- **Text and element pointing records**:
- - -

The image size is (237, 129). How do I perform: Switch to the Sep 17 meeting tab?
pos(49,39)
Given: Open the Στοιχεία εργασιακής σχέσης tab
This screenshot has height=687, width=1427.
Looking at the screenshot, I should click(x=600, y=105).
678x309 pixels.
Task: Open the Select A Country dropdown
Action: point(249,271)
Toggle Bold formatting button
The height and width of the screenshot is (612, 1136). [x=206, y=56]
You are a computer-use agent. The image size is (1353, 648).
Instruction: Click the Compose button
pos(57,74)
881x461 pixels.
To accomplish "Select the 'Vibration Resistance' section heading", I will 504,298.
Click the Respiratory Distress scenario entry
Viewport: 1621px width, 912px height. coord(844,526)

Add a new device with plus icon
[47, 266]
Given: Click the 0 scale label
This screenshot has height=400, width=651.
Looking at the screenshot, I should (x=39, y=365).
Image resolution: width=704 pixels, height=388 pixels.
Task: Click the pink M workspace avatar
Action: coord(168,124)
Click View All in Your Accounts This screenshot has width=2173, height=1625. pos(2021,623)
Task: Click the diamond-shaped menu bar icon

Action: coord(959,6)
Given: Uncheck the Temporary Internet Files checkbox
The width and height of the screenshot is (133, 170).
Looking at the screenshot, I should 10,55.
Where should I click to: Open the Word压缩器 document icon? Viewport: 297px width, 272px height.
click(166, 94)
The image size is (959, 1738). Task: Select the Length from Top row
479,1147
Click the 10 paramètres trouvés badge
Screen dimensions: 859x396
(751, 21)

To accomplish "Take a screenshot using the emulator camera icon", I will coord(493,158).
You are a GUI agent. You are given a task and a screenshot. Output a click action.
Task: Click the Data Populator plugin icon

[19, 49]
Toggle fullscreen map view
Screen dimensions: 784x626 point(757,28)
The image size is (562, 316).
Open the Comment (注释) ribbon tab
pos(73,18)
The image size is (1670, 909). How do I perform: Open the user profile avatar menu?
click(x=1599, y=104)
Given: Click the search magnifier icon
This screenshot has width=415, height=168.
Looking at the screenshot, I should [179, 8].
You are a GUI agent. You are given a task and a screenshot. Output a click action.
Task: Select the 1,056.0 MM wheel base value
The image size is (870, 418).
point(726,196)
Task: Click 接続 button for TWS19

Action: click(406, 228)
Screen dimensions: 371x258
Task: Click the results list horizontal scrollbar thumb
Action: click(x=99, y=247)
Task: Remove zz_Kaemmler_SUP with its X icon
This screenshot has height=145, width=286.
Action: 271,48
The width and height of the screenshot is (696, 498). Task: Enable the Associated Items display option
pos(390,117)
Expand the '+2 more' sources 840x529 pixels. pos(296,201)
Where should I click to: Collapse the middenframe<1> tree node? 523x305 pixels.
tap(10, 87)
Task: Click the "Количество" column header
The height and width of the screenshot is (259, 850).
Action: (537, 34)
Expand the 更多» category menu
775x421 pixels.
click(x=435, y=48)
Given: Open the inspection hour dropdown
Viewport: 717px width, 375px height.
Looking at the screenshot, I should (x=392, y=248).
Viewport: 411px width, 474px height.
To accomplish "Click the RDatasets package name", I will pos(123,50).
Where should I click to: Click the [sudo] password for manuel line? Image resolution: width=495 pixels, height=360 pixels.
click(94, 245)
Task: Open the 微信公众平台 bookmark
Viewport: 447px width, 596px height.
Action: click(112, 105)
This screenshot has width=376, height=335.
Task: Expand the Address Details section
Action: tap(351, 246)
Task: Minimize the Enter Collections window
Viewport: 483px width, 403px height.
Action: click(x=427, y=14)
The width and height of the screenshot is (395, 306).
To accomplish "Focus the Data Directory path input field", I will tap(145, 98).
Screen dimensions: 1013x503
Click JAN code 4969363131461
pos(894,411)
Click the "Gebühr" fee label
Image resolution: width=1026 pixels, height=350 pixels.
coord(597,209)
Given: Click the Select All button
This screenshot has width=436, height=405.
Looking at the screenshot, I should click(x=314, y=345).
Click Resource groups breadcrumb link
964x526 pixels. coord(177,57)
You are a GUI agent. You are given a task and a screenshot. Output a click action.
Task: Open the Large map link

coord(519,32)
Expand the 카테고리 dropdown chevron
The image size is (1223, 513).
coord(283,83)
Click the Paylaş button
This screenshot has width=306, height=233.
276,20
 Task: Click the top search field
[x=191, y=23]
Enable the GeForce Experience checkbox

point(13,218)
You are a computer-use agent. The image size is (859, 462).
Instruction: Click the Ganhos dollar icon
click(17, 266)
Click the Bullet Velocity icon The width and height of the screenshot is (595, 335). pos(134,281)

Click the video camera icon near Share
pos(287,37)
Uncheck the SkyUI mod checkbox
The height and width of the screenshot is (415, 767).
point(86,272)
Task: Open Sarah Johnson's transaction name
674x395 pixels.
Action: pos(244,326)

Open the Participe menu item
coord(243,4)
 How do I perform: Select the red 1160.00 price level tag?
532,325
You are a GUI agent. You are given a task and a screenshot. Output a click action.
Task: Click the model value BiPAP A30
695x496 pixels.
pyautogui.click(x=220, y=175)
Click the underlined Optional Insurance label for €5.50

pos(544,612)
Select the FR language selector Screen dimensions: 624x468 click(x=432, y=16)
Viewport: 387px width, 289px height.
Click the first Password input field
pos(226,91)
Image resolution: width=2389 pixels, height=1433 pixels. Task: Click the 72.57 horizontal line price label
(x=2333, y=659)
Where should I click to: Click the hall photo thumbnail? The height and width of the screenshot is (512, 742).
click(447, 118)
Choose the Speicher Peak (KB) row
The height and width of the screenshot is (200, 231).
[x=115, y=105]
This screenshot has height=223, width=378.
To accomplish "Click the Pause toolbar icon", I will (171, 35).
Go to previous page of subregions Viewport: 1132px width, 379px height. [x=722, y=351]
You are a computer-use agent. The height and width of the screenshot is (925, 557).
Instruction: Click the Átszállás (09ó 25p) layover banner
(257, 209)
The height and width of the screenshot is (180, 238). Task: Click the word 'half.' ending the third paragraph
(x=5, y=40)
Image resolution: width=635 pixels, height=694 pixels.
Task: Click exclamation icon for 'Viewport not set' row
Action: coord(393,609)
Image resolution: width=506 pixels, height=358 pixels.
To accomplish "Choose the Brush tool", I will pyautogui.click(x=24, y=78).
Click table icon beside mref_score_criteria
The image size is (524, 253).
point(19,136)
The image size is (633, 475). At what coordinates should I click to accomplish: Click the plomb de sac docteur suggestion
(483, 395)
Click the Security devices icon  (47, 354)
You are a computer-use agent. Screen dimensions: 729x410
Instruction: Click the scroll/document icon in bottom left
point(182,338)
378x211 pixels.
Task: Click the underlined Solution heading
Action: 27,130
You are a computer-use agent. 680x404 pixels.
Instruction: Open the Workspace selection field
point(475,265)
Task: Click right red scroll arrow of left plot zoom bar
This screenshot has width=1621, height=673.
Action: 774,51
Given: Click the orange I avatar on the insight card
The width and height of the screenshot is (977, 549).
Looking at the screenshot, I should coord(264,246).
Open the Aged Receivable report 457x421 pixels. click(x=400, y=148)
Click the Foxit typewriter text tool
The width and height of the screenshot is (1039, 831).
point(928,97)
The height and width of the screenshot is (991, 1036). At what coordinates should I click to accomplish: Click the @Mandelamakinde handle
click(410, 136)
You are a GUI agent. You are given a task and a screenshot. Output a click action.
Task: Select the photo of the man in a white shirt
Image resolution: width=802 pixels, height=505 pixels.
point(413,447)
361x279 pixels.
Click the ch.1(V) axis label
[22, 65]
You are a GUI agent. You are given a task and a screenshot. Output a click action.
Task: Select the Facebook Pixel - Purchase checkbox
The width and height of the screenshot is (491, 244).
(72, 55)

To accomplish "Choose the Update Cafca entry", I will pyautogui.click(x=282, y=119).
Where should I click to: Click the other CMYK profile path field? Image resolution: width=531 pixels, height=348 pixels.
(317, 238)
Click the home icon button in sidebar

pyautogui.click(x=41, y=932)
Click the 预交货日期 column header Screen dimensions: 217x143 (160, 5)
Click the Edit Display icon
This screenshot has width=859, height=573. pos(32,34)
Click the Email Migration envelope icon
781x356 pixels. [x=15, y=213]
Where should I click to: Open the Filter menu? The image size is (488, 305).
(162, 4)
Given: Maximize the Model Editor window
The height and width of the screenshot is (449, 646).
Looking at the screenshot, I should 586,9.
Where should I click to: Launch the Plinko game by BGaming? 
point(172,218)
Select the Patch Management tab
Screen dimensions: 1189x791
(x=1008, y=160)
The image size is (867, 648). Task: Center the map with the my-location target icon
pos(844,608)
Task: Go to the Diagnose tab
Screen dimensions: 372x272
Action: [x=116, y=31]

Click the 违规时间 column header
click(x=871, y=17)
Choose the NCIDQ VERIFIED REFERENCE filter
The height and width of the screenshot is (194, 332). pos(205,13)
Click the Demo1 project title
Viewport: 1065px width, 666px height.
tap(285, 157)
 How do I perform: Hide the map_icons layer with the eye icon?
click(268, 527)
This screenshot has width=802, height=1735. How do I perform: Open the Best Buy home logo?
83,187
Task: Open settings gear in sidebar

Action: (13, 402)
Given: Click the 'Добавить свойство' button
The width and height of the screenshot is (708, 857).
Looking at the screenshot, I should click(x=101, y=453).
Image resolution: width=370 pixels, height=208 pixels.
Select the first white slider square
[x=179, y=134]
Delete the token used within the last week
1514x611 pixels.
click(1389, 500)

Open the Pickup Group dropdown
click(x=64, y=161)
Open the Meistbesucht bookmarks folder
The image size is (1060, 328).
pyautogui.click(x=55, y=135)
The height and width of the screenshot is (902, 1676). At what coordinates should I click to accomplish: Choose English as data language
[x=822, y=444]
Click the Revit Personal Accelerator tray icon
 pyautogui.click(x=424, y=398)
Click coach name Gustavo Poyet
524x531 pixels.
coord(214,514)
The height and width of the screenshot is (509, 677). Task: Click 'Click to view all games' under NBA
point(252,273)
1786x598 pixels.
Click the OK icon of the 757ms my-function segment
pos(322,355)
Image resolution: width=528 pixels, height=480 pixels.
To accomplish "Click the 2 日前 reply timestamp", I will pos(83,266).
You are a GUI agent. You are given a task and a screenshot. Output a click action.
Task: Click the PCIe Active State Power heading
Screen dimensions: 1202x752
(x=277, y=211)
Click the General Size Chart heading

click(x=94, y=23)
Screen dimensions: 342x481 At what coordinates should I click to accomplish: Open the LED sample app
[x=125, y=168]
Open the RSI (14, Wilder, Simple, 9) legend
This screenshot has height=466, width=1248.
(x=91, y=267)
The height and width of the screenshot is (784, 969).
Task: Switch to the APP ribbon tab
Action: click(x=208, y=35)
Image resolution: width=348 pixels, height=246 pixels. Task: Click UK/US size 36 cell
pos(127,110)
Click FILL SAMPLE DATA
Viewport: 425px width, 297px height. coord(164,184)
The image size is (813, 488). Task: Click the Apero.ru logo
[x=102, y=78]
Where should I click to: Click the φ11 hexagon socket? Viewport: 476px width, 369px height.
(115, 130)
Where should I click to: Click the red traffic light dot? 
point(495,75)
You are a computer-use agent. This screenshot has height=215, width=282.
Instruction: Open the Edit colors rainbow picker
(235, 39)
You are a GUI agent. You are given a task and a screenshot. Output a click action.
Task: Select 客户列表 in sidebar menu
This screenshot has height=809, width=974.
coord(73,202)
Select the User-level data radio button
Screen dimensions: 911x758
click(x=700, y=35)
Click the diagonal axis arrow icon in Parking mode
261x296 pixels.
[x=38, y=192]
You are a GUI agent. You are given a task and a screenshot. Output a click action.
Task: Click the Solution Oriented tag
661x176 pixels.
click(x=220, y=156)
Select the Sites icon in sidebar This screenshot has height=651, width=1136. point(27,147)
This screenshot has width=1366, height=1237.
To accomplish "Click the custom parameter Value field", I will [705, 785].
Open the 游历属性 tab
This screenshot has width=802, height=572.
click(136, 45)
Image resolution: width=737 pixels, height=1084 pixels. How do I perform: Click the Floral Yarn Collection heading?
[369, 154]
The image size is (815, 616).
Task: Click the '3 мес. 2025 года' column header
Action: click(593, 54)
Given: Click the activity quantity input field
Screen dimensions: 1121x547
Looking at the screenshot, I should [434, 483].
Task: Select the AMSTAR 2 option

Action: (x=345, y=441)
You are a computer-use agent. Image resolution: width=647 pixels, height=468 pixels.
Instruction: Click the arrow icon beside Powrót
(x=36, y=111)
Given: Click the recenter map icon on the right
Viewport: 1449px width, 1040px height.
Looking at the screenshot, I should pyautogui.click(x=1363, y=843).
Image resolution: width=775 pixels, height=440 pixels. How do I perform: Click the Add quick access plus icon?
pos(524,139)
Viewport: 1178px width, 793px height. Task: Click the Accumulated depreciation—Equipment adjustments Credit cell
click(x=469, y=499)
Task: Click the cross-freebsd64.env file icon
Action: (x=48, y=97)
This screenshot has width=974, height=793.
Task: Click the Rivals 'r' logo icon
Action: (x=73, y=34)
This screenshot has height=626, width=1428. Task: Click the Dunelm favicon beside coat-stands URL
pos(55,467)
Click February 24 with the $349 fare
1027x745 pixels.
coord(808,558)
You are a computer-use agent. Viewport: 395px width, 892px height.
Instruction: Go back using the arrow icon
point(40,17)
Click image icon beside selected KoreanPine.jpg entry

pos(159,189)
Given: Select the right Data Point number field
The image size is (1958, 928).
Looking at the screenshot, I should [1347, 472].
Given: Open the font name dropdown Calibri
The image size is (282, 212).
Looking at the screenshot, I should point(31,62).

- - -

- **DIRECTIVE**:
Edit the entries from the line with "The image size is (562, 316)." to the line with "Action: click(x=99, y=247)", replacing "magnifier" with "magnifying glass" and leaving everything else unchanged.

- **RESULT FOR THIS EXERCISE**:
The image size is (562, 316).
Open the Comment (注释) ribbon tab
pos(73,18)
The image size is (1670, 909). How do I perform: Open the user profile avatar menu?
click(x=1599, y=104)
Given: Click the search magnifying glass icon
This screenshot has width=415, height=168.
Looking at the screenshot, I should [179, 8].
You are a GUI agent. You are given a task and a screenshot. Output a click action.
Task: Select the 1,056.0 MM wheel base value
The image size is (870, 418).
point(726,196)
Task: Click 接続 button for TWS19

Action: click(406, 228)
Screen dimensions: 371x258
Task: Click the results list horizontal scrollbar thumb
Action: click(x=99, y=247)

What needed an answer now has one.